EXERCISE GOAL >> Copy out, word for word, the lines from the start of the data below through the line containing "Ancient Sites (71, 1244)", and no others.

DATA RECORDS >>
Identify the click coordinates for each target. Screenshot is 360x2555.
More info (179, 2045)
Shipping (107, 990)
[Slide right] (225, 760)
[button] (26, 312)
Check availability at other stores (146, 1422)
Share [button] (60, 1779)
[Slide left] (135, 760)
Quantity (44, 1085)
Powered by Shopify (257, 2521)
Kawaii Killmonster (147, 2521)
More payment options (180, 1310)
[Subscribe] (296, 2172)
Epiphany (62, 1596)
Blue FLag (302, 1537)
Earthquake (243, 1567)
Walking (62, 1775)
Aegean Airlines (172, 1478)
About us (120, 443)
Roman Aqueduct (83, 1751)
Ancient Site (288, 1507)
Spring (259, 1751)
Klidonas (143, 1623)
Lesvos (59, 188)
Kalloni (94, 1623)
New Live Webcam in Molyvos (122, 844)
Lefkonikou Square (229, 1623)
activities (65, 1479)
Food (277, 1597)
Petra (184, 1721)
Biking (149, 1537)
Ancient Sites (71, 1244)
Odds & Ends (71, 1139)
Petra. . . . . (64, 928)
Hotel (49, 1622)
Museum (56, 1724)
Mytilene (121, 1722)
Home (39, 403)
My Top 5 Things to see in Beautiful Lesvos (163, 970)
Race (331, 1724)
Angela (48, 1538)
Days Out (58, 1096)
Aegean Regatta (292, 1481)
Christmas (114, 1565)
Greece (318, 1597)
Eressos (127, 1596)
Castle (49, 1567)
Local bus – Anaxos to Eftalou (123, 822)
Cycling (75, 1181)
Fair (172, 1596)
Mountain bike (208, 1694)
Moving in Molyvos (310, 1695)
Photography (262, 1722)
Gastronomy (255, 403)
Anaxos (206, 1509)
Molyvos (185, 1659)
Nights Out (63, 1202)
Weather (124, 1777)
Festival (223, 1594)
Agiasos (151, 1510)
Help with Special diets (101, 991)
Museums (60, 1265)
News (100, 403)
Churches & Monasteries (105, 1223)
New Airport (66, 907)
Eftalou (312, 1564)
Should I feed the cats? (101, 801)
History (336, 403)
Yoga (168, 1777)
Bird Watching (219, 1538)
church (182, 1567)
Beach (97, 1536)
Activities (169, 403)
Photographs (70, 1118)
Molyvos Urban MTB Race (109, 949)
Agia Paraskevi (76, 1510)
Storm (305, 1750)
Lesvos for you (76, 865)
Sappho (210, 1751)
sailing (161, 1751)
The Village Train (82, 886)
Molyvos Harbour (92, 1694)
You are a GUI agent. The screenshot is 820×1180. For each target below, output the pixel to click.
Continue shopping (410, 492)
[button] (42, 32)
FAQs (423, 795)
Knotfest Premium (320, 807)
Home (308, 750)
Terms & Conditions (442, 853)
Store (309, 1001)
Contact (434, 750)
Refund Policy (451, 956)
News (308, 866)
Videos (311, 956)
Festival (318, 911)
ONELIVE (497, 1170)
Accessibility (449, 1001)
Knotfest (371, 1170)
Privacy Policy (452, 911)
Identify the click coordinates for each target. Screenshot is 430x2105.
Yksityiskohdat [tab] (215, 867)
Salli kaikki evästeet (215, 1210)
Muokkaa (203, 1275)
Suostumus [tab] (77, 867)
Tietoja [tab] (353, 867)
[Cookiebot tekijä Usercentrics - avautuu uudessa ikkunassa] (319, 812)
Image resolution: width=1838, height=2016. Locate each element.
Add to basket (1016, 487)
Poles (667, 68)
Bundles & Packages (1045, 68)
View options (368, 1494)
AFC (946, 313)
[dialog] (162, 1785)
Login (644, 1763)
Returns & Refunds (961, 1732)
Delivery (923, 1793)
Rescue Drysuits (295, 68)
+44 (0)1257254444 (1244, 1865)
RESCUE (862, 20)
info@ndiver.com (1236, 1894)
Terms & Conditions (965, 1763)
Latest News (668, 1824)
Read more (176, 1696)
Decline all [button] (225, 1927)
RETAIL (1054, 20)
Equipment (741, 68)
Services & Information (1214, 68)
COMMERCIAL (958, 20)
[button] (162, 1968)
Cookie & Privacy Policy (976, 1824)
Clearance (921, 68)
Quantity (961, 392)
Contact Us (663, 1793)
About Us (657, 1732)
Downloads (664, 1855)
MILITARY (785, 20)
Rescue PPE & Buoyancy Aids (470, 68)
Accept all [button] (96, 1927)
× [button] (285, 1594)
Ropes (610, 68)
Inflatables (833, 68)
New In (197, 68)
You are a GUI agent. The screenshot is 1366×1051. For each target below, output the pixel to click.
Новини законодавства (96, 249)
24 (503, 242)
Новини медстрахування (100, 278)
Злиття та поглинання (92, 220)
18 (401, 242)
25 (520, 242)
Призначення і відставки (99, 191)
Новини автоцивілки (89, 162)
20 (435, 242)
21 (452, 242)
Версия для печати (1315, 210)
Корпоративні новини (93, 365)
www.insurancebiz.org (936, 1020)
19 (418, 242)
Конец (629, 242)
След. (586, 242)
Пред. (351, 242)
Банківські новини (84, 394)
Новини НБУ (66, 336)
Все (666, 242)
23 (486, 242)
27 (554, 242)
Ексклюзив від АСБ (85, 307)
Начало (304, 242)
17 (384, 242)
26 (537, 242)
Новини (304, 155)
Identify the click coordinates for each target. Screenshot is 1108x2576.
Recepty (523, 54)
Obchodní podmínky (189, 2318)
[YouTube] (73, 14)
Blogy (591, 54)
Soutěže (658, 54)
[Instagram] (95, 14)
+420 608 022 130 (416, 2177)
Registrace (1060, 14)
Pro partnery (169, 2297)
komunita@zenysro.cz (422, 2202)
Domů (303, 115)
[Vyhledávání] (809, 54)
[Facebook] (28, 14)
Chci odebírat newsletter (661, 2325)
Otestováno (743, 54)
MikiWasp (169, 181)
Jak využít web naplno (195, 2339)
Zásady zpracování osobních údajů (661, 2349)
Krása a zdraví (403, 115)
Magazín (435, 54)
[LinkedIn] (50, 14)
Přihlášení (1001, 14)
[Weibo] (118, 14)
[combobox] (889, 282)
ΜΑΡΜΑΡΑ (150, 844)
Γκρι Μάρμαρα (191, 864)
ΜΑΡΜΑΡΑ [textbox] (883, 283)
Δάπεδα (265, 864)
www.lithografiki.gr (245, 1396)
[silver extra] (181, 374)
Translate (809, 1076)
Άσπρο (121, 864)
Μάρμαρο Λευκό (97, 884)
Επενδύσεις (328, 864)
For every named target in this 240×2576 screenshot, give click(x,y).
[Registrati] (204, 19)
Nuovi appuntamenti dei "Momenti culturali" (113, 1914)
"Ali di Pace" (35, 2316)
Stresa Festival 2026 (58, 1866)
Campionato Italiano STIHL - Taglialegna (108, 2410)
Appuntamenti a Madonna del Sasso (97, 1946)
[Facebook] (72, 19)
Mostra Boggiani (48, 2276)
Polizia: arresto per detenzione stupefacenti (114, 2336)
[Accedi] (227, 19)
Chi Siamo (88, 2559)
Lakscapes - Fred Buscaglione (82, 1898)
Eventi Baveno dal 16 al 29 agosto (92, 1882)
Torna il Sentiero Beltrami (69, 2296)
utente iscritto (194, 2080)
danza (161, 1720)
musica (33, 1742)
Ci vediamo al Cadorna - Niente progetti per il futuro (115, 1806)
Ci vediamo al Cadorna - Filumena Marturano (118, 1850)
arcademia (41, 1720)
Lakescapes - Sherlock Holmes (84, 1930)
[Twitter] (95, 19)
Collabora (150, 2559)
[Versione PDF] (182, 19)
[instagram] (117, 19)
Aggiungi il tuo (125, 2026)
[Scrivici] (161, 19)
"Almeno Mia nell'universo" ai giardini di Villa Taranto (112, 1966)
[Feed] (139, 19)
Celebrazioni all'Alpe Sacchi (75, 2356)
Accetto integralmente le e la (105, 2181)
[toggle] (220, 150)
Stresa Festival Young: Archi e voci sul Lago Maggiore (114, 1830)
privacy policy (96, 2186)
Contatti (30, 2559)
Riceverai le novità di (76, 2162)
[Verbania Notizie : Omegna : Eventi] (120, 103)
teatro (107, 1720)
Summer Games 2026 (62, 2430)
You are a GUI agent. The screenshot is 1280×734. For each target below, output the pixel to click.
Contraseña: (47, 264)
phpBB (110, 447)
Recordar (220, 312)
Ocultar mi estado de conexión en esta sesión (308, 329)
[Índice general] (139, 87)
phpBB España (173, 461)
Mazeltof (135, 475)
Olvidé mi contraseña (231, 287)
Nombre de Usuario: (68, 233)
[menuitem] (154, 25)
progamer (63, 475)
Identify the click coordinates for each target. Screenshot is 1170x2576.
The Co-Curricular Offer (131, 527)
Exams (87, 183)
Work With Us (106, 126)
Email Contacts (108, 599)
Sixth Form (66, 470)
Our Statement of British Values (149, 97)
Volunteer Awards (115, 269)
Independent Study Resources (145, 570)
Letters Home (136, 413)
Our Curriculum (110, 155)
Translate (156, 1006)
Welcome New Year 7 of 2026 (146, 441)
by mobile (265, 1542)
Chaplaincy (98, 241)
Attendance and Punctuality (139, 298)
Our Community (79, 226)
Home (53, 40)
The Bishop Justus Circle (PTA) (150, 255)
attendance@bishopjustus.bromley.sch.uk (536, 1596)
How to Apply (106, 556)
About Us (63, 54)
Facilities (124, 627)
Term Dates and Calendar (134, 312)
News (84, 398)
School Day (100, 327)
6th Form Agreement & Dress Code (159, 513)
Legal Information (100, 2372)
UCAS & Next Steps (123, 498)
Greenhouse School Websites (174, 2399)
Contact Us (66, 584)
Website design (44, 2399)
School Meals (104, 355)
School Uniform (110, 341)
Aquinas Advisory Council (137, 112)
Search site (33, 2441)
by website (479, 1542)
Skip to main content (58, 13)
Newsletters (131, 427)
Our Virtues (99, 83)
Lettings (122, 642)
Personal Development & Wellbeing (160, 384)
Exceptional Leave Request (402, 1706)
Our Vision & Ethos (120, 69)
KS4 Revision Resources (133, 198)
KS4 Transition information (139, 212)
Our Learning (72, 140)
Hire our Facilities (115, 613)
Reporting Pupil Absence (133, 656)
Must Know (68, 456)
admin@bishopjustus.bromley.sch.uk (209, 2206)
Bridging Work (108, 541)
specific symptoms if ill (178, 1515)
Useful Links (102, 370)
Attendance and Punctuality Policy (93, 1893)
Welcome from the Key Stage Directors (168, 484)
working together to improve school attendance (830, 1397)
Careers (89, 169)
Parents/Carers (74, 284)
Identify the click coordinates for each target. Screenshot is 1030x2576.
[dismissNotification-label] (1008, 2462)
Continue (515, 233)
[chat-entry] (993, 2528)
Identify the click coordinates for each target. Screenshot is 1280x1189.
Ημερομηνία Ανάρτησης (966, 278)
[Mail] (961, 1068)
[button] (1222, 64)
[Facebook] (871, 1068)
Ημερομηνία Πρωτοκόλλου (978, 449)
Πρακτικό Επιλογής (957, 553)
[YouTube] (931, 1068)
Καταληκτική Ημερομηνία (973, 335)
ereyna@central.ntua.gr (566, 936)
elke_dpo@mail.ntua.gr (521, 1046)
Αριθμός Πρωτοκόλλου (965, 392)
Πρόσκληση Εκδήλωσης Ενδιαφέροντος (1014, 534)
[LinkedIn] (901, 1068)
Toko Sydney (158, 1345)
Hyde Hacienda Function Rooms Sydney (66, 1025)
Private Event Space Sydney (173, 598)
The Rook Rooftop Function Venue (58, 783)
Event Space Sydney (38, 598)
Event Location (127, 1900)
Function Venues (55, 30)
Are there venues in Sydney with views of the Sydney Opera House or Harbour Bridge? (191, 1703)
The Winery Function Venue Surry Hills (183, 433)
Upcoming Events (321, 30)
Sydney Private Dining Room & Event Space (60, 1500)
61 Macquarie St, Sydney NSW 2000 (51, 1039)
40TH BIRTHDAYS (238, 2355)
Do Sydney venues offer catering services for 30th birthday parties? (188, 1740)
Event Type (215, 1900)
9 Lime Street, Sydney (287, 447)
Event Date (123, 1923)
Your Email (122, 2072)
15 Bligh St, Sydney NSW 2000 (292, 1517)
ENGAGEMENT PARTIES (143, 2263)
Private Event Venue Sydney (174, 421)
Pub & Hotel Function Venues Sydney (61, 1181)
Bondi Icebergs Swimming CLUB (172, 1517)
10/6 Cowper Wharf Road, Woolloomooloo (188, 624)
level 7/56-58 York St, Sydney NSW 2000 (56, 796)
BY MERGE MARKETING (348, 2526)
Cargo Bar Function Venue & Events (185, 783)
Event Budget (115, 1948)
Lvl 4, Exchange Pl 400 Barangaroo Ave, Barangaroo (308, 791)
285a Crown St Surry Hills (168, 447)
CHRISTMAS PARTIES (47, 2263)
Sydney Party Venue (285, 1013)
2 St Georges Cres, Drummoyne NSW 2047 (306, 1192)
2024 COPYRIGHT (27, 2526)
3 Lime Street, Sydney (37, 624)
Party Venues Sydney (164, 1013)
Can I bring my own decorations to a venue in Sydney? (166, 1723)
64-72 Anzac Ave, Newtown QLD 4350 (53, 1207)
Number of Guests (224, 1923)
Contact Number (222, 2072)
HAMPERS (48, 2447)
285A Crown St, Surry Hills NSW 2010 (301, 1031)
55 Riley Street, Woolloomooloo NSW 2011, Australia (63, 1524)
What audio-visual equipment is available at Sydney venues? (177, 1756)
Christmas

ANSWER BELOW >>
Identify the click coordinates for each target. Screenshot is 360x2555.
More info (179, 2045)
Shipping (107, 990)
[Slide right] (225, 760)
[button] (26, 312)
Check availability at other stores (146, 1422)
Share [button] (60, 1779)
[Slide left] (135, 760)
Quantity (44, 1085)
Powered by Shopify (257, 2521)
Kawaii Killmonster (147, 2521)
More payment options (180, 1310)
[Subscribe] (296, 2172)
Epiphany (62, 1596)
Blue FLag (302, 1537)
Earthquake (243, 1567)
Walking (62, 1775)
Aegean Airlines (172, 1478)
About us (120, 443)
Roman Aqueduct (83, 1751)
Ancient Site (288, 1507)
Spring (259, 1751)
Klidonas (143, 1623)
Lesvos (59, 188)
Kalloni (94, 1623)
New Live Webcam in Molyvos (122, 844)
Lefkonikou Square (229, 1623)
activities (65, 1479)
Food (277, 1597)
Petra (184, 1721)
Biking (149, 1537)
Ancient Sites (71, 1244)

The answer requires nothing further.